The Win(e) Win(e) Scenario
I knew Bacchus favoured me the moment I got the invite from Four Season’s. It was for a Wine Tasting event at Frescos, CP. On d-day, despite the fact that the invite said 1:30 PM, in my excitement, I had arrived an hour early. Trust me, sun bathing in 42 degrees is not a
good idea. But Shri Shri Kareena Kapoor‘s “Thodi aur pyaas badao” sermon , gave me the strength to survive that one hour.
Most of the bloggers had already arrived by now. We were joined by their Wine Connoisseur who would be guiding us through the various wines. It began with some technical details about the wine industry in India. The way different wines can be partnered withIndian food. The perfect storage temperature for various types of wines. The colour, texture, smell, tannins..etc etc. A tip for the health freaks – Wine contains the least amount of calories compared to other spirits. So you can binge on it without feeling the need to treadmill for 3 hours the next day. Though, I would not recommend that you do that. Also wine is rich in anti-oxidants and provides other benefits including prevention of diabetes and cholesterol.
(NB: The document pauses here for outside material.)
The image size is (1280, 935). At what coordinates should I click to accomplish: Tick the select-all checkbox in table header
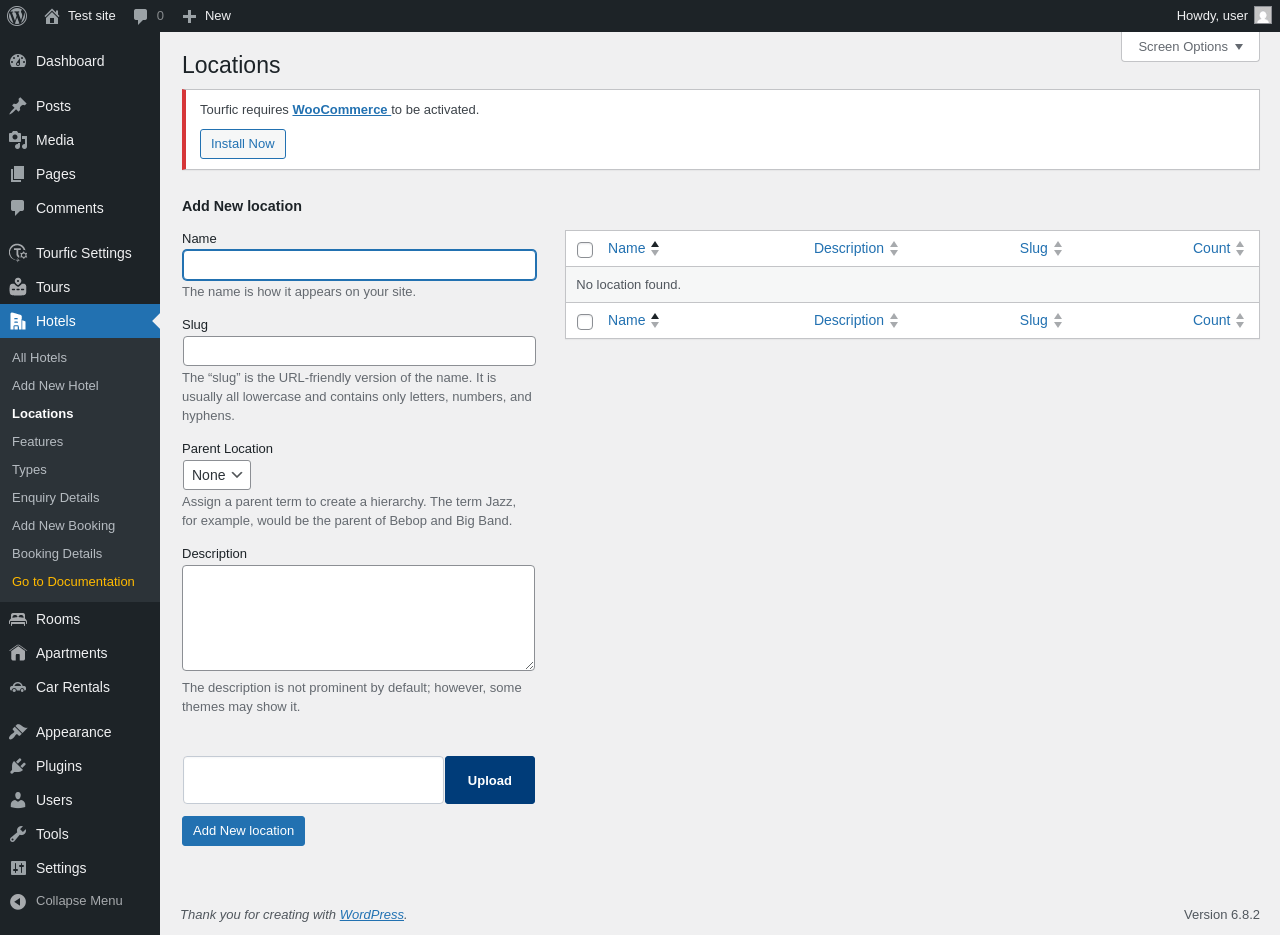585,250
The lunch was to be in four courses and four wines were to be tasted. The first to be opened was Blush. Light pink in colour it had a sweet fruity taste. Best served with dessert, it can be had as the dessert too. In Indian dishes, we were told, the Blush mingles well with tomato based dishes and tandoor.
The Chenin Blanc accompanied the hors d’oeuvre. It is a white wine and is slightly sweet. The wine had a distinct smell of tropical fruits and is best served with green salads, light chicken/fish dishes and dishes which are mild in the use of spice. Personally, amongst the four I tasted there, I liked the Chenin Blanc best. The off dry texture and the aroma of tropical fruits was magic to my senses.
The second course was Shish Taouk and accompanying it was the Merlot. A dry red wine it compliments meat based and hard cheese dishes really well. It had a strong alcohol smell, the typical fermented smell that comes from a Red Wine. The wine had a distinct aroma of plums.
Then came the Bolognese Penne with Ragu of lamb, red wine and tomato. With this was served the Barrique Reserve Cabarnet Sauvignon. The award winning wine from Four Seasons and it truly deserves the title. The wine had a deep purple colour and a robust taste. It is a dry wine and goes well with heavy meat based dishes.
Finally the dessert ended the lunch on a sweet note. And Four Season’s gave us all a bottle each of Blush as parting gift to keep our spirits high. All in all, a great afternoon which increased my knowledge and understanding of wine, allowed me to inetract with a few famous food bloggers and also gave me bragging rights on Social Networking sites since I was the only male in the group.
Thanks to Purba Ray for the invite and Deeba Rajpal, Anupama, Rituparna Mukerji, Sushmita Sarkar, Sangeeta Khanna for the beautiful company. In the end, I would thank Four Season’s for being such good hosts.